[START OF DATA ROWS]

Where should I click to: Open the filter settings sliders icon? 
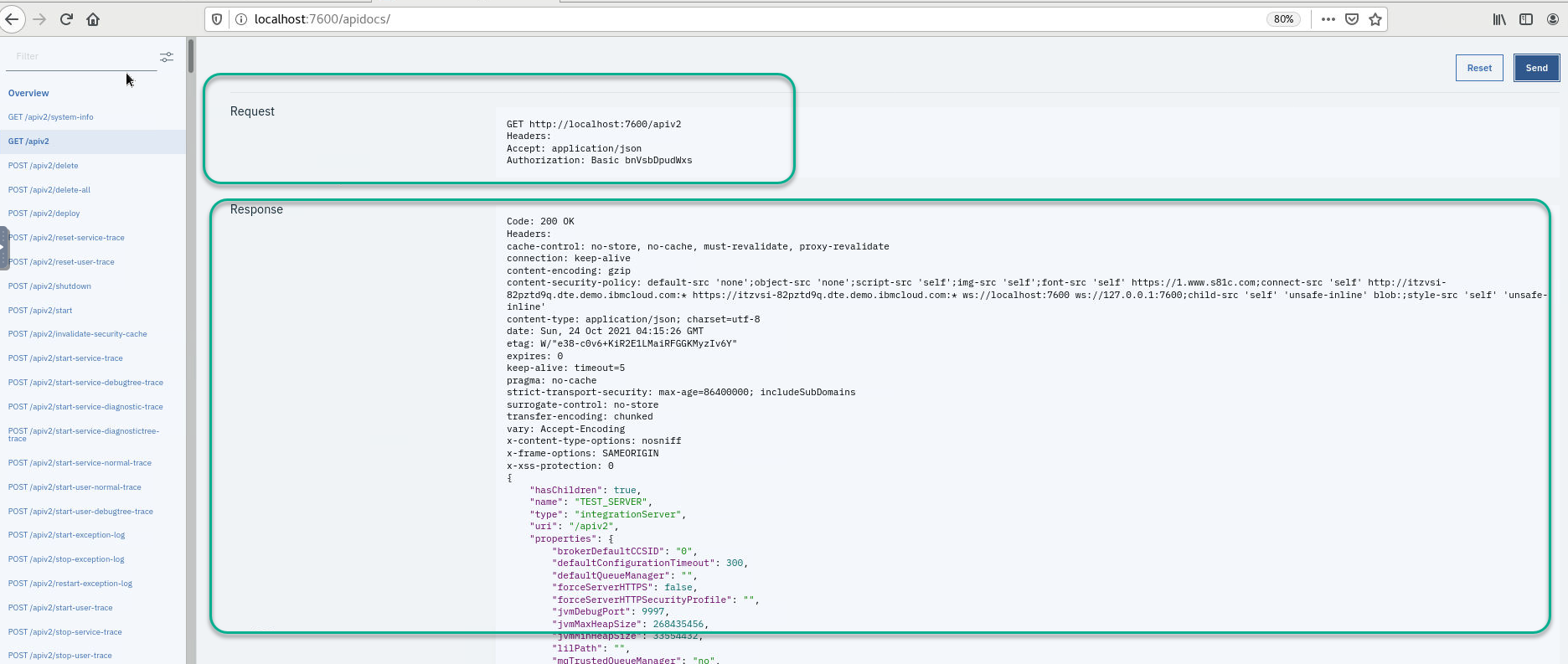tap(167, 57)
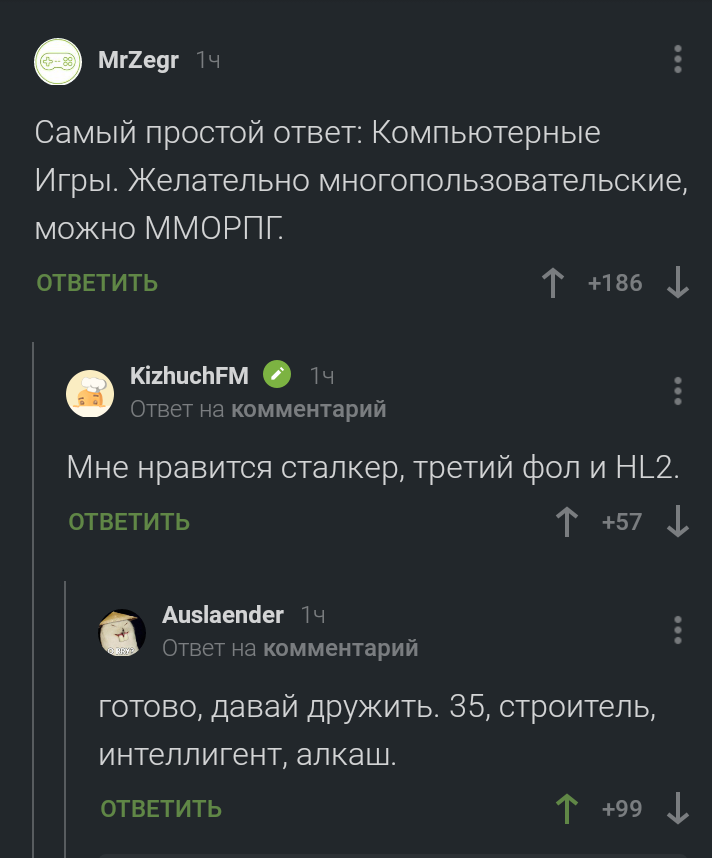Open three-dot menu for Auslaender's comment

point(678,630)
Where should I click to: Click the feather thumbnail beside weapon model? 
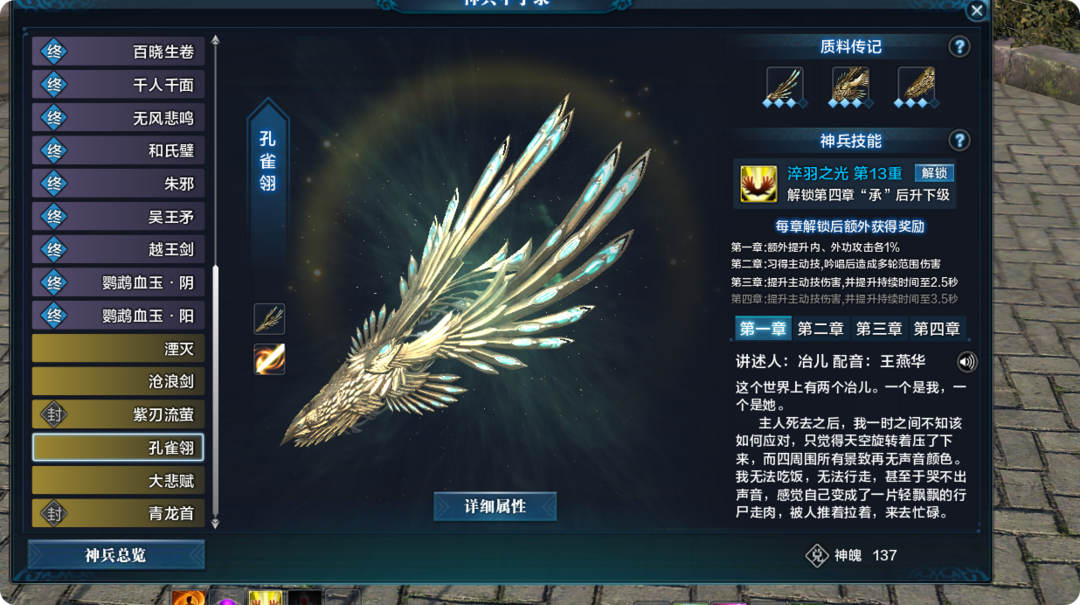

[END OF DATA ROWS]

Restate the rows above as a numbered list, skipping any blank lines and omitting the pictures.

1. Where should I click to: Open the filter settings sliders icon? 
2. tap(167, 57)
3. Open three-dot menu for Auslaender's comment
4. point(678,630)
5. Where should I click to: Click the feather thumbnail beside weapon model? 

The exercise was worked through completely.